----- Extrait du document
Début décembre, Warner a fait une annonce qui a eu l'effet d'un coup de tonnerre dans le monde du cinéma: tous ses films prévus pour 2021 sortiront simultanément dans les salles et sur la plateforme de streaming HBO Max.
Parmi ces films, plusieurs blockbusters (The Suicide Squad, Matrix 4, Tom et Jerry) qui, dans un contexte pré-Covid, auraient sans doute fait se déplacer des millions de personnes dans les cinémas. Si cette annonce a mis en colère les exploitants de salles obscures et certains réalisateurs, les pirates, en revanche, se réjouissent.
Car tant qu'un film n'est disponible qu'au cinéma, il n'est généralement pas présent sur les sites illégaux de streaming et de téléchargement. Au pire, une version «cam» est disponible, enregistrée clandestinement dans une salle mais disposant d'une qualité vidéo et audio désastreuse.
Or, à la seconde où un film est diffusé à la télévision, sur internet ou sur support optique, des copies illégales surgissent un peu partout sur le web, et il est impossible de revenir en arrière.
----------
### [Consignes des tâches]
a) D'après l'extrait sur l'annonce de Warner, sur quelle plateforme de streaming les films prévus pour 2021 sortiront-ils en même temps qu'en salles ?
b) Indiquez si chacune de ces affirmations concorde avec l'extrait sur l'annonce de Warner, en répondant par oui ou par non et en citant les mots décisifs : (i) les pirates se réjouissent de l'annonce ; (ii) une version «cam» offre une bonne qualité vidéo et audio ; (iii) les exploitants de salles ont bien accueilli l'annonce.
c) Prolongez l'extrait sur l'annonce de Warner à la suite de sa dernière phrase.
----- Données brutes
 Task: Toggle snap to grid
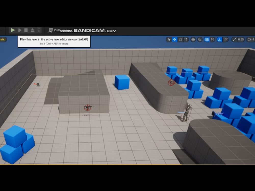[207, 39]
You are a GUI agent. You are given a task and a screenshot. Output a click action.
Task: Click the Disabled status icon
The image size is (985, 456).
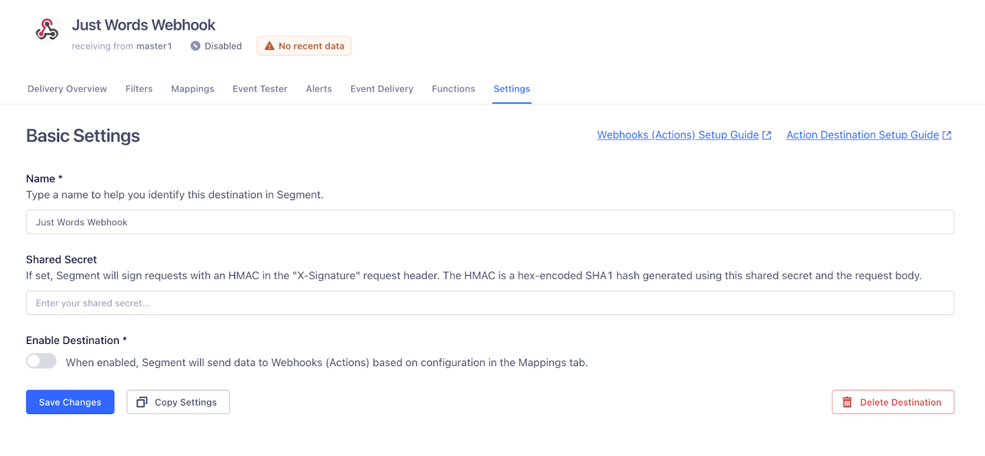(195, 46)
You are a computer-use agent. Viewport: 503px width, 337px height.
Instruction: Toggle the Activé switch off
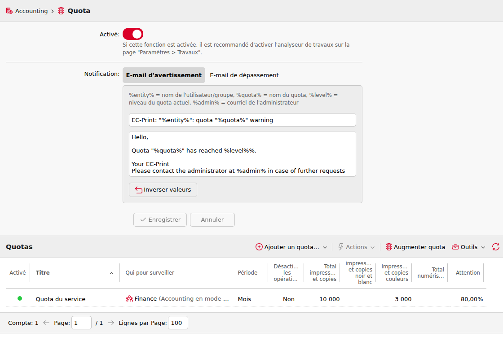pyautogui.click(x=133, y=34)
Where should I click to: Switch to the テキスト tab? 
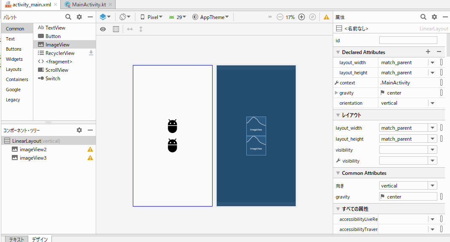coord(16,239)
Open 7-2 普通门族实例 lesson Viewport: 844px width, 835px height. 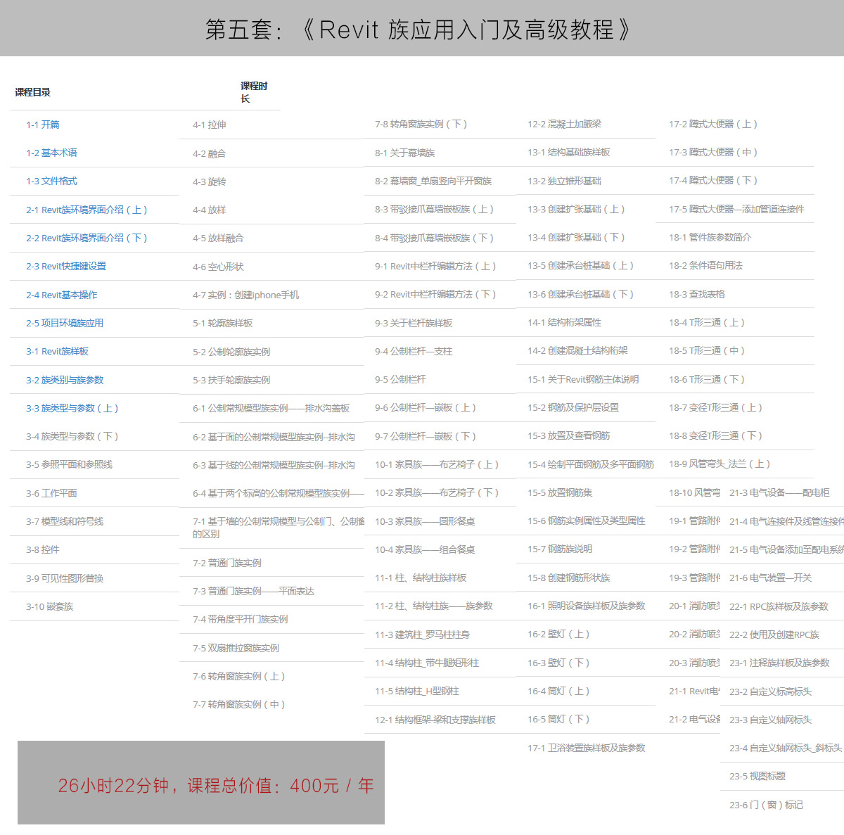[x=226, y=563]
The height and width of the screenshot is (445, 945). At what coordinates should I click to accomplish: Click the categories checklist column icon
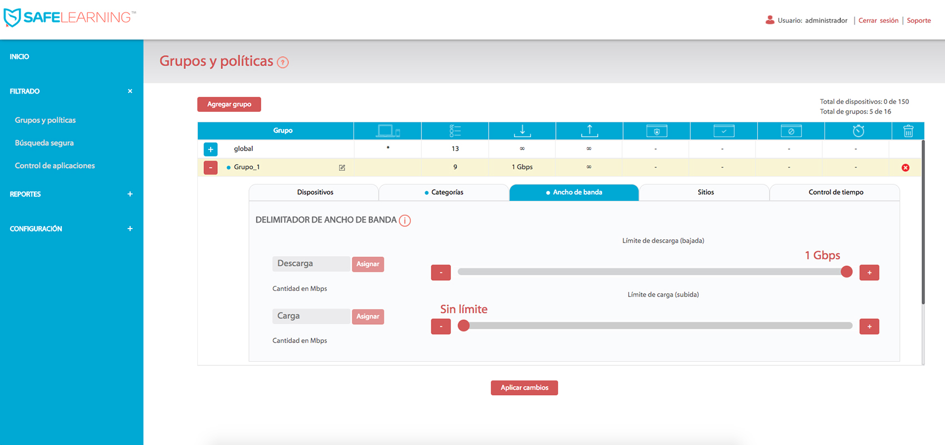pyautogui.click(x=455, y=131)
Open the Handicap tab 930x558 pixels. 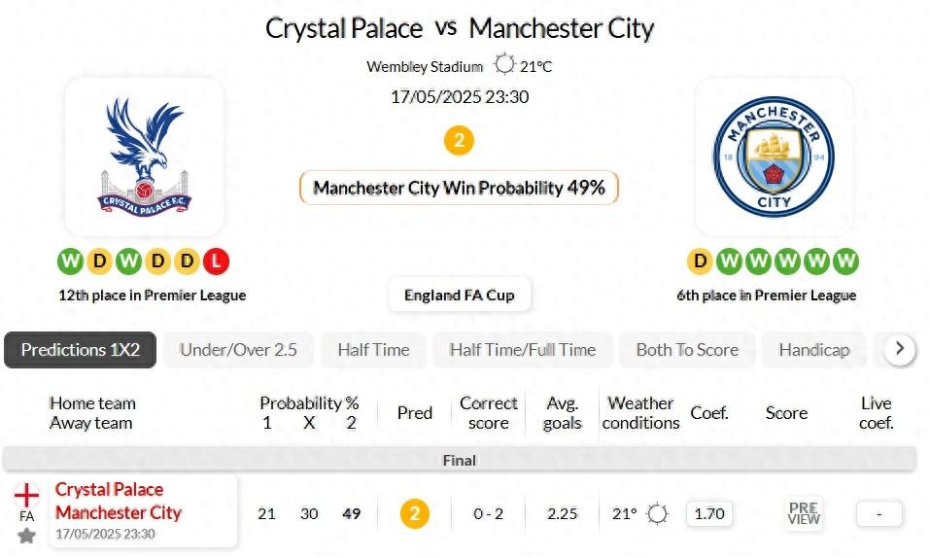(813, 350)
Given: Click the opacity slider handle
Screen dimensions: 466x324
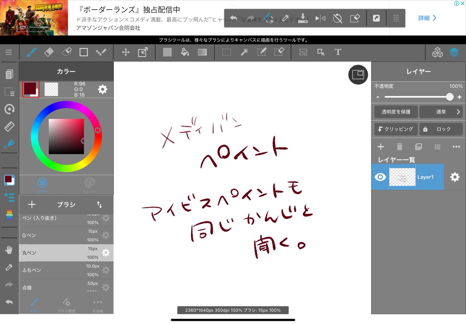Looking at the screenshot, I should (449, 97).
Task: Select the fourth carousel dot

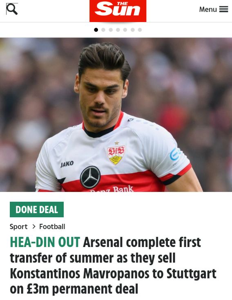Action: pos(118,30)
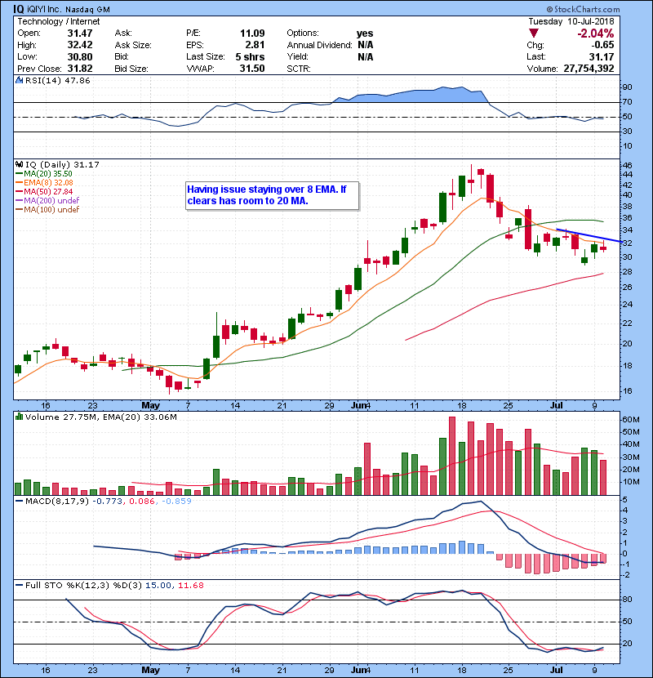Click the 'Jun' date label on price axis
Image resolution: width=653 pixels, height=678 pixels.
tap(358, 404)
----------
### [Réponses rédigées]
a) Sur la plateforme HBO Max.

b)
(i) Oui : « les pirates, en revanche, se réjouissent ».
(ii) Non : « disposant d'une qualité vidéo et audio désastreuse ».
(iii) Non : « cette annonce a mis en colère les exploitants de salles obscures ».

c)
Logiquement, ce devrait être un risque supplémentaire pour les studios. Mais Wired, par la plume d'Abigail De Kosnik, directrice du Berkeley Center for New Media, souligne que ce n'est pas forcément le cas.
Sauvez un studio, piratez un film
Une personne qui regarde un film piraté ne représente pas nécessairement un manque à gagner pour un studio. Certes, elle ne paye pas son billet mais elle pourra tout de même faire la promotion du long-métrage sur les réseaux sociaux, acheter des produits dérivés ou contribuer à populariser une franchise.
Le meilleur exemple est certainement Game of Thrones, série la plus piratée de l'histoire et plus souvent visionnée illégalement que légalement. La masse des pirates a contribué à faire de la série un phénomène culturel, ce qui l'a en retour rendue extrêmement profitable.
Le studio qui bénéficiera le plus de ce phénomène sera certainement Disney. L'entreprise profite certes des places de cinéma, ainsi que des abonnements à Disney+. Mais son business repose aussi sur ses parcs d'attraction, ses croisières et, surtout, sur ses millions de produits dérivés: les revenus issus de ces gadgets divers seront sans doute dopés par un accès large et rapide au vaste nouveau catalogue en préparation, et ce même s'il est partiellement illégal.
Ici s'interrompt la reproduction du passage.